**DATASET CONTENT:**
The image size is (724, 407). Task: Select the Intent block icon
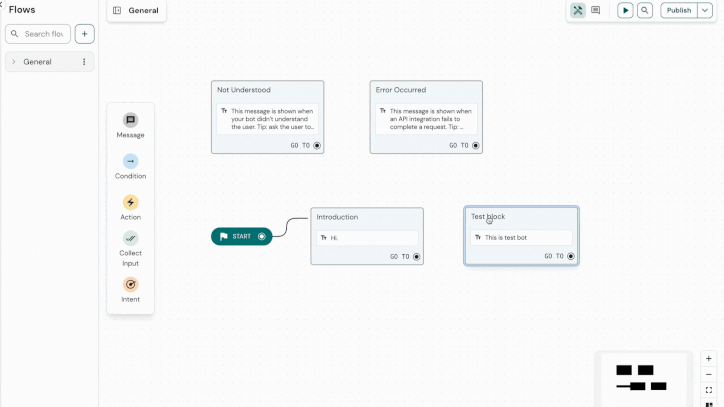click(x=130, y=284)
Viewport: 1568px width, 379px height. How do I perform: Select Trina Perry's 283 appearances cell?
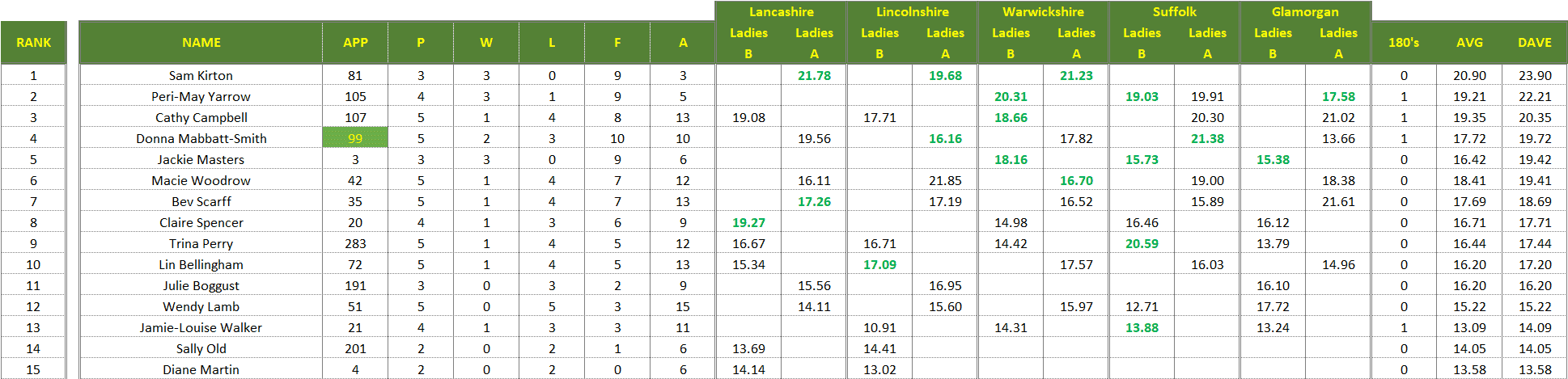pyautogui.click(x=355, y=244)
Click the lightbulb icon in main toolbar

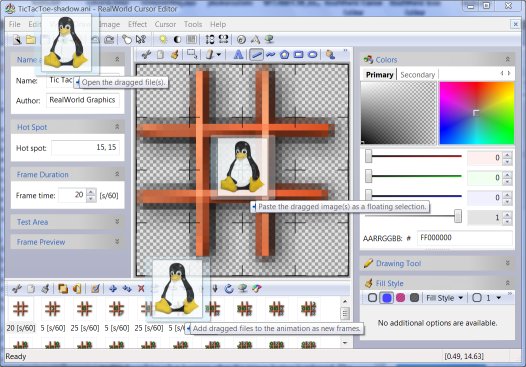click(x=163, y=40)
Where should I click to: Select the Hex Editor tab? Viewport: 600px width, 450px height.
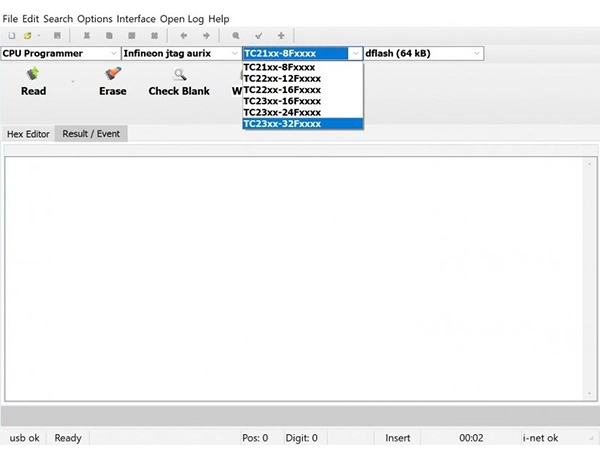(28, 134)
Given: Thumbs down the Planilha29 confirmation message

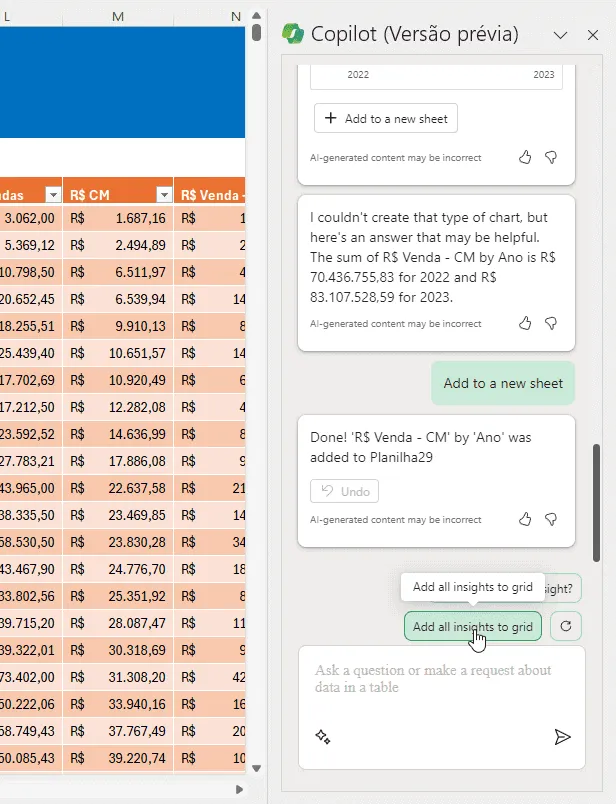Looking at the screenshot, I should [551, 519].
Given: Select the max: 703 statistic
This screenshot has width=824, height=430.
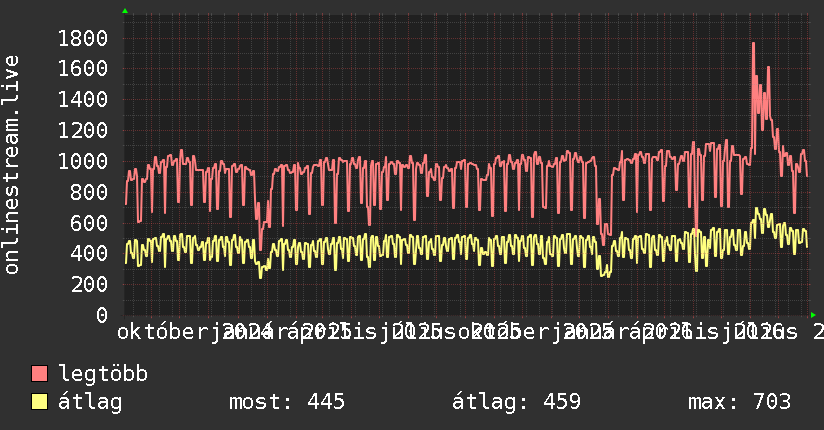Looking at the screenshot, I should [x=739, y=402].
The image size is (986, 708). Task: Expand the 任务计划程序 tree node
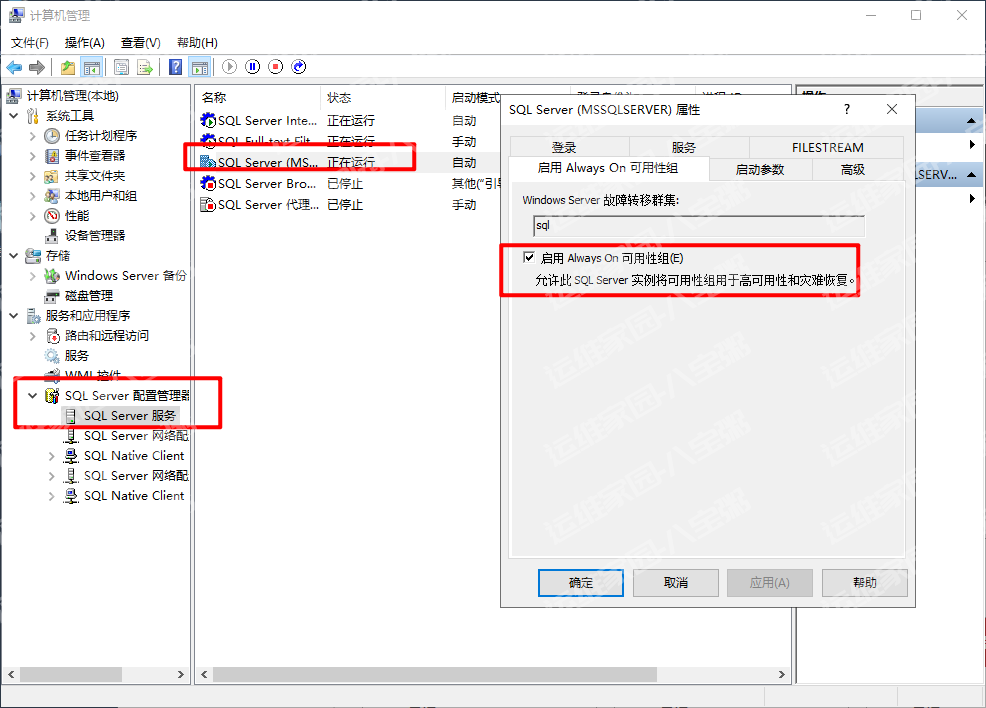pyautogui.click(x=33, y=136)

**WORK INSTRUCTION:** Extract, word for word, every line from the one holding "Viewport: 1568px width, 379px" through the closing line of the data above. Do not include any pictures.

**SOLUTION FOR THIS EXERCISE:**
Viewport: 1568px width, 379px height. How do I perform: Select Trina Perry's 283 appearances cell?
pyautogui.click(x=355, y=244)
Click the lightbulb icon in main toolbar

click(x=163, y=40)
Where should I click to: Select the Hex Editor tab? Viewport: 600px width, 450px height.
(28, 134)
Given: Thumbs down the Planilha29 confirmation message

Looking at the screenshot, I should [551, 519].
Given: Select the max: 703 statistic
This screenshot has width=824, height=430.
Looking at the screenshot, I should [x=739, y=402].
The image size is (986, 708). Task: Expand the 任务计划程序 tree node
pyautogui.click(x=33, y=136)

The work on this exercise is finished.